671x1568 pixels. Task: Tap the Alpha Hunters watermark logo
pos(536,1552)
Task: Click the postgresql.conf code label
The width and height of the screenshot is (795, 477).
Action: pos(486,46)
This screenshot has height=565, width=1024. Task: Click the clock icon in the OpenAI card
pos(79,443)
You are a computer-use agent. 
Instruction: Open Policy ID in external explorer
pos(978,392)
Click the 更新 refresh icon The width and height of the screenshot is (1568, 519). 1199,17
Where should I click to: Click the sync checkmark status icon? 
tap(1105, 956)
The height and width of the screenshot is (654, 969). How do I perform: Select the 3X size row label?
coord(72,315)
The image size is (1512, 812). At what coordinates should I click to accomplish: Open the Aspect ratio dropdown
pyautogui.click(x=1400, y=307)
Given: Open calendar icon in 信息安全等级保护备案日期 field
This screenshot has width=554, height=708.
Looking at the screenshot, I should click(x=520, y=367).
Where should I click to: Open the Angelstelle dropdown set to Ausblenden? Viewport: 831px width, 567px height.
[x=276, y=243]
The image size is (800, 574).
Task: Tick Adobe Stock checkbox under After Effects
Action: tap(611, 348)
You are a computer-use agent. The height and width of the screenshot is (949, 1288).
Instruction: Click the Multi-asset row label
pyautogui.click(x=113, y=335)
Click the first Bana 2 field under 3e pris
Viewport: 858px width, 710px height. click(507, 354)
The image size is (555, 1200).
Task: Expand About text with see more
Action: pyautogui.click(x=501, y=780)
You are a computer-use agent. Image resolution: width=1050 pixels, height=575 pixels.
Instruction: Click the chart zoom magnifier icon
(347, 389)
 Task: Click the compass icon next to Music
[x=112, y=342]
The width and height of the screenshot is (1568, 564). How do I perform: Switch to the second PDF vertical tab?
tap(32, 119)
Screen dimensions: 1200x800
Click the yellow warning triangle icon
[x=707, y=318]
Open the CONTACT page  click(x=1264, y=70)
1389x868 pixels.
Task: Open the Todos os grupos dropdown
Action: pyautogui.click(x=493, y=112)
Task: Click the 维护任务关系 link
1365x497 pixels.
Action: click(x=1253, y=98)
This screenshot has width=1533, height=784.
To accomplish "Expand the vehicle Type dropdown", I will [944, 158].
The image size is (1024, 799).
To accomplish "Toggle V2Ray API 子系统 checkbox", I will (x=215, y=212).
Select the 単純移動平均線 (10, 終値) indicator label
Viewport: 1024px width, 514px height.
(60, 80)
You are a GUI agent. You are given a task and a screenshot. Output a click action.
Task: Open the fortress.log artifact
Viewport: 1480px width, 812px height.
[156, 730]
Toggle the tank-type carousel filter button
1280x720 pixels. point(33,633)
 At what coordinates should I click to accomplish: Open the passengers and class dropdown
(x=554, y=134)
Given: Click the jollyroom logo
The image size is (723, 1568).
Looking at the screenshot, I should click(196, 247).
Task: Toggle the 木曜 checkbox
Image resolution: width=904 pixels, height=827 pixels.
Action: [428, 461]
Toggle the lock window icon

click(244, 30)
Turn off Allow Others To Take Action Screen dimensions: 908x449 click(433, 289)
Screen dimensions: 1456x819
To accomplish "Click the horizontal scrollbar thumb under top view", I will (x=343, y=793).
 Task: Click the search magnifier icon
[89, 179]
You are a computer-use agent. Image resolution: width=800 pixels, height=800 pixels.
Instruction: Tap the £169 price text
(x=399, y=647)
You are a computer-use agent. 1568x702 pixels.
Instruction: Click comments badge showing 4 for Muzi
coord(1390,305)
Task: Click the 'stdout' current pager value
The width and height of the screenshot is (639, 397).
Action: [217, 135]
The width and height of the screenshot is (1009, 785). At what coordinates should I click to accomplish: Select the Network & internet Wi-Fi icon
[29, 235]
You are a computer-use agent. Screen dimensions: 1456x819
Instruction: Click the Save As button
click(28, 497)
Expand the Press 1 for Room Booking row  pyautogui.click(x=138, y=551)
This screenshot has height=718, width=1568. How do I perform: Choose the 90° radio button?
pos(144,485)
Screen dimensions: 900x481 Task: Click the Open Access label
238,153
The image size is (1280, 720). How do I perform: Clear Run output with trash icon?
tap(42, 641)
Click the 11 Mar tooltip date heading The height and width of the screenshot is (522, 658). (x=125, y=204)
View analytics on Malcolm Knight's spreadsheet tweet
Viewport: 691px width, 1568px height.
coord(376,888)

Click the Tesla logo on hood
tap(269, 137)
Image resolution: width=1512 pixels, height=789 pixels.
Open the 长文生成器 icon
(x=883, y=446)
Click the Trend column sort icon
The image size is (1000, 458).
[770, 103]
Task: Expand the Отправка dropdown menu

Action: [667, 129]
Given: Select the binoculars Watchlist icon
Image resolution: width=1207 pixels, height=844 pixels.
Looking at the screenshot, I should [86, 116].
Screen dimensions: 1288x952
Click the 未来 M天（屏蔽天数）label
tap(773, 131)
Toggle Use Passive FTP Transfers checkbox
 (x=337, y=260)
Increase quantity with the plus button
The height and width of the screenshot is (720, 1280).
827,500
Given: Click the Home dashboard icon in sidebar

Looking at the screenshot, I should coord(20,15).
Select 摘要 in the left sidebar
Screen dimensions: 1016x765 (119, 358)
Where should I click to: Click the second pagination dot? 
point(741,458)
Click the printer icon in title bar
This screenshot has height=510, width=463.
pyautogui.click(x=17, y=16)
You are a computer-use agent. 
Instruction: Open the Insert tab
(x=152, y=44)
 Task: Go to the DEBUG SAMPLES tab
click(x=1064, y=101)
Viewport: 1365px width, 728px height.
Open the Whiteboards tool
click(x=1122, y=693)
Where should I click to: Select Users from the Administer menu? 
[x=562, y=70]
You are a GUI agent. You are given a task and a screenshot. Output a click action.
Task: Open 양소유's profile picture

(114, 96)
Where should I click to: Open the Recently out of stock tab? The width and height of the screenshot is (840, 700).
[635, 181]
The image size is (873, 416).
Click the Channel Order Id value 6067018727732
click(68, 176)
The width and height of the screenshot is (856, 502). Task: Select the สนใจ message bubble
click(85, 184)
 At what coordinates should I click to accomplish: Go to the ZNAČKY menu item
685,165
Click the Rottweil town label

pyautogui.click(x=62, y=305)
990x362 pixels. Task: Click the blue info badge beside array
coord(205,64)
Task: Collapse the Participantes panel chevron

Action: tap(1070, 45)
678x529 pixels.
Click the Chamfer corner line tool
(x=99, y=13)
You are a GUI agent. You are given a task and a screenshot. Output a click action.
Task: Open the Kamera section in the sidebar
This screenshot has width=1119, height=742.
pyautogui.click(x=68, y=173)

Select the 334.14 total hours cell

▶ _WRITTEN PROBLEM_:
Give the lines above as a JSON list of strings, one string per line and blank lines omitted. Begin at the line that contains "Screen dimensions: 1200x800" and stop after the line that contains "will [944, 158].".

▶ _WRITTEN ANSWER_:
[
  "Screen dimensions: 1200x800",
  "Click the yellow warning triangle icon",
  "[x=707, y=318]",
  "Open the CONTACT page  click(x=1264, y=70)",
  "1389x868 pixels.",
  "Task: Open the Todos os grupos dropdown",
  "Action: pyautogui.click(x=493, y=112)",
  "Task: Click the 维护任务关系 link",
  "1365x497 pixels.",
  "Action: click(x=1253, y=98)",
  "This screenshot has width=1533, height=784.",
  "To accomplish \"Expand the vehicle Type dropdown\", I will [944, 158]."
]